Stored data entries
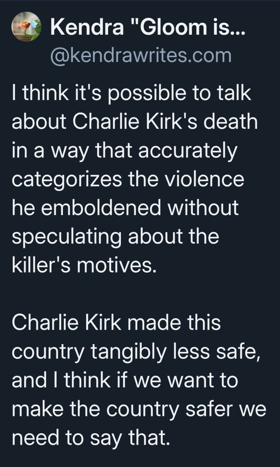Click the line "in a way that accurately"
Screen dimensions: 280x467
[x=125, y=152]
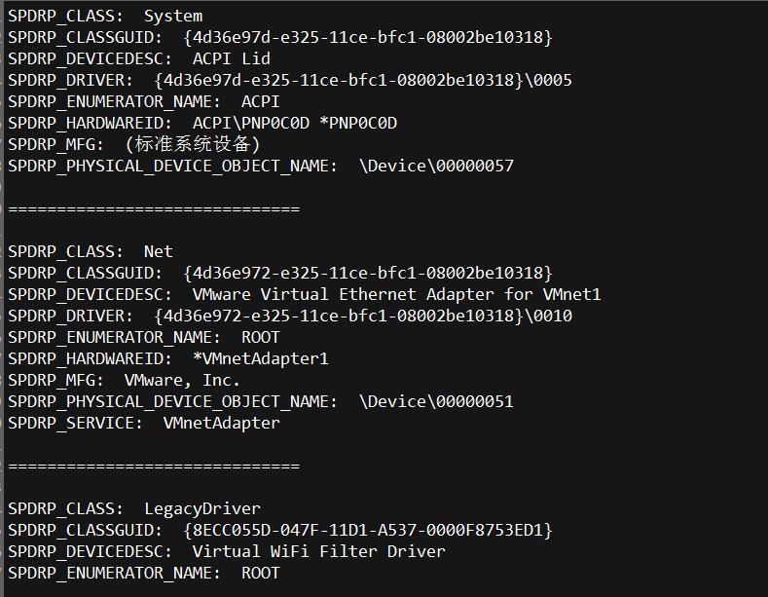Click the *VMnetAdapter1 hardware ID
Image resolution: width=768 pixels, height=597 pixels.
pyautogui.click(x=261, y=358)
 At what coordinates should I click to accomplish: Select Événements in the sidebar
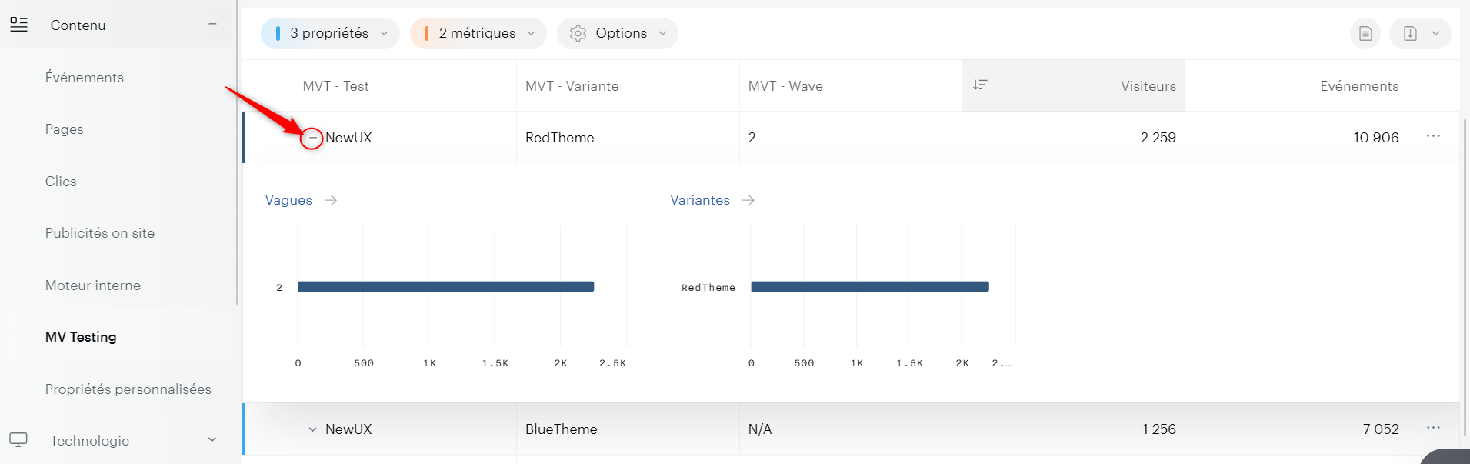click(85, 78)
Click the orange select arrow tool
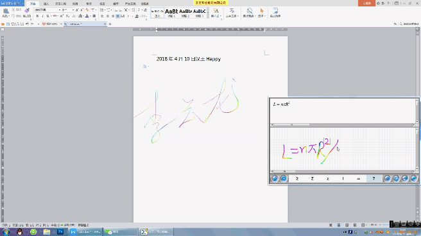The height and width of the screenshot is (236, 421). click(262, 11)
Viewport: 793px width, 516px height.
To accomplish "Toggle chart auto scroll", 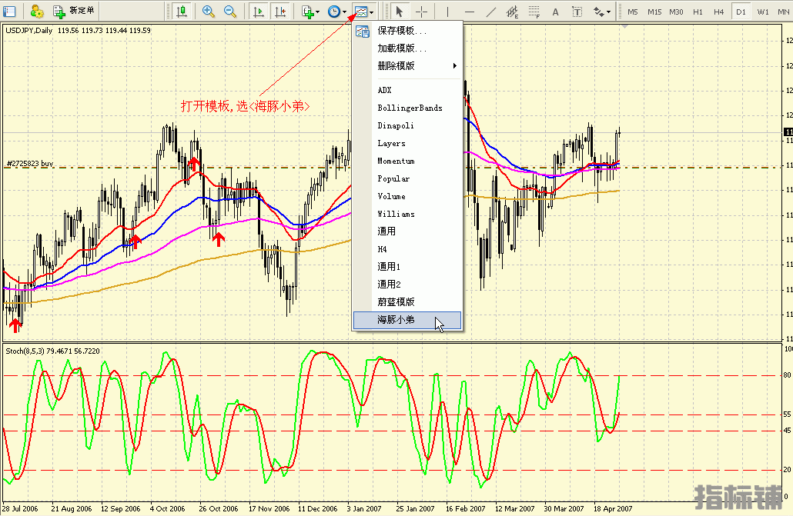I will [x=259, y=12].
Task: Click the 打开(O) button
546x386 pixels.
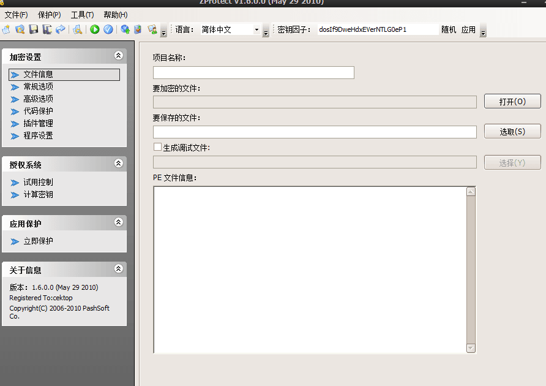Action: (512, 102)
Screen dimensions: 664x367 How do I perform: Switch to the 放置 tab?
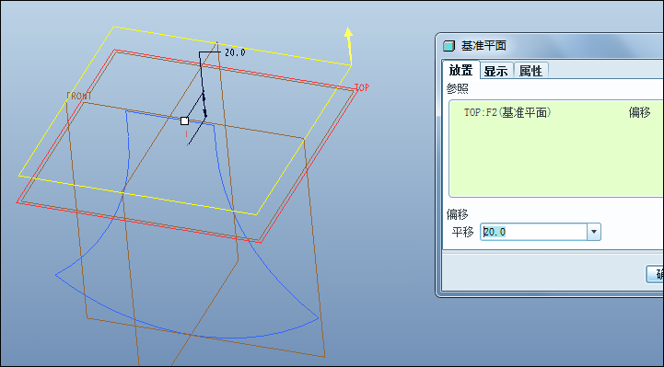(x=460, y=70)
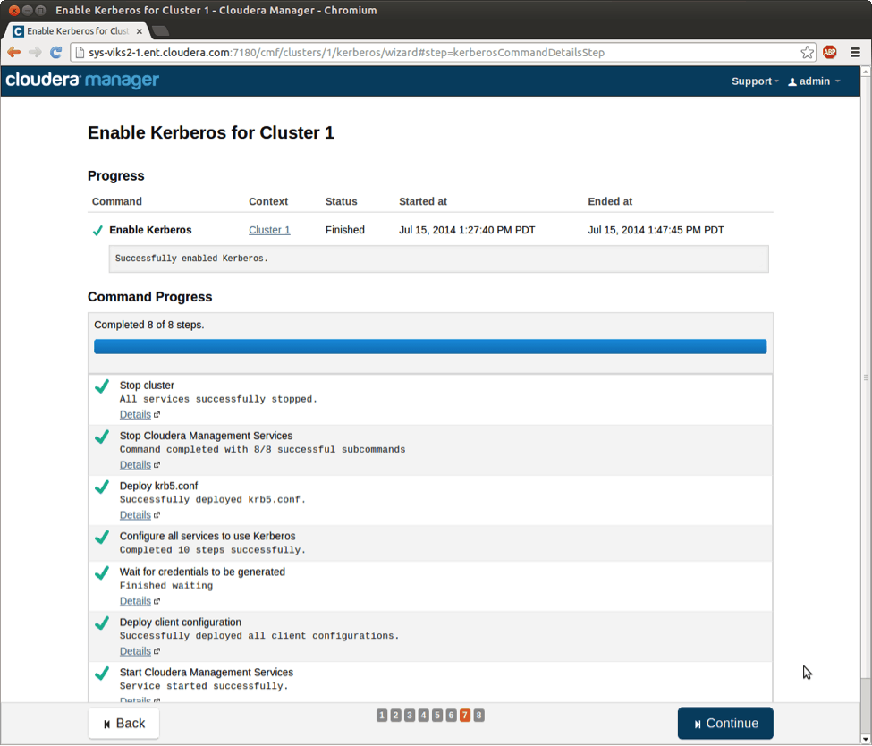Open the Adblock Plus extension icon
The width and height of the screenshot is (872, 746).
[830, 53]
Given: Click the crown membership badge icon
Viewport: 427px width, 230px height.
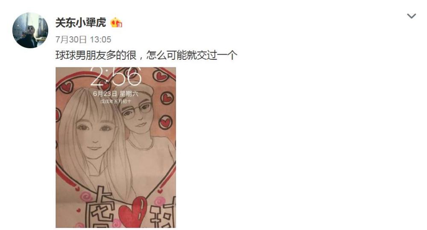Looking at the screenshot, I should [116, 23].
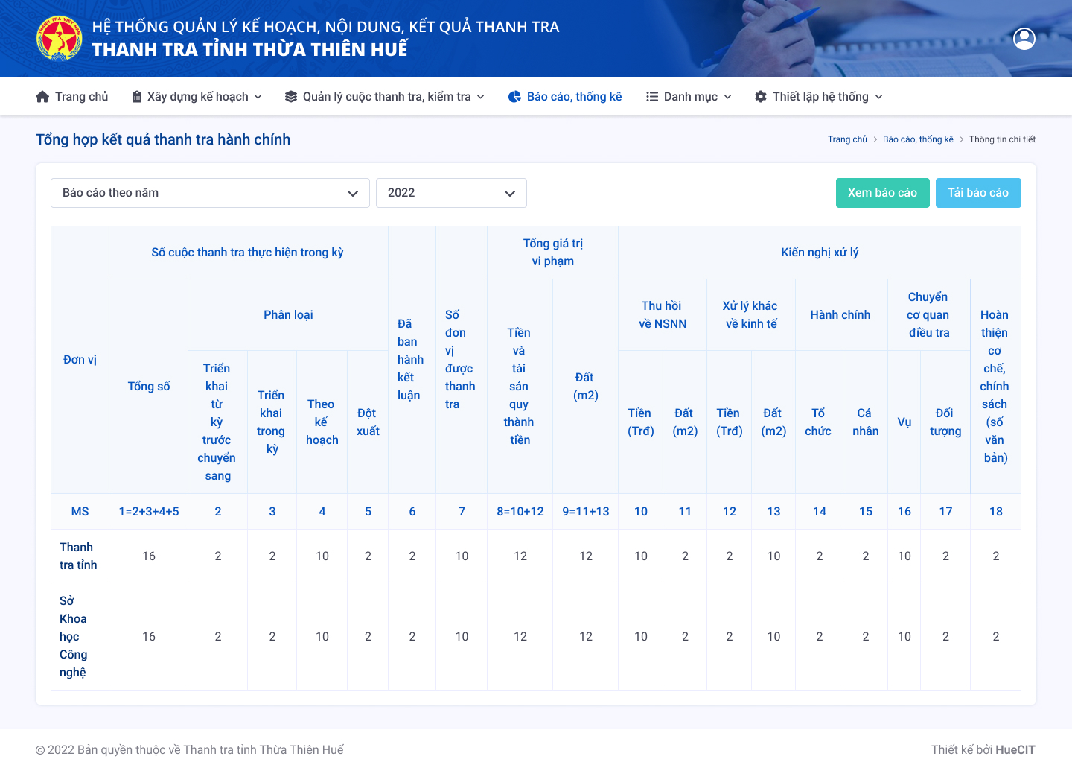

Task directions: Leave the pictures out and restate exactly the lines from the one that has "546x386 pixels." through the final line of the entries above, both ends included.

Result of the exercise:
546x386 pixels.
Action: (512, 102)
Screen dimensions: 664x367 How do I perform: Switch to the 放置 tab?
(x=460, y=70)
Open the Adblock Plus extension icon
The width and height of the screenshot is (872, 746).
[830, 53]
Given: Click the crown membership badge icon
Viewport: 427px width, 230px height.
Looking at the screenshot, I should [116, 23].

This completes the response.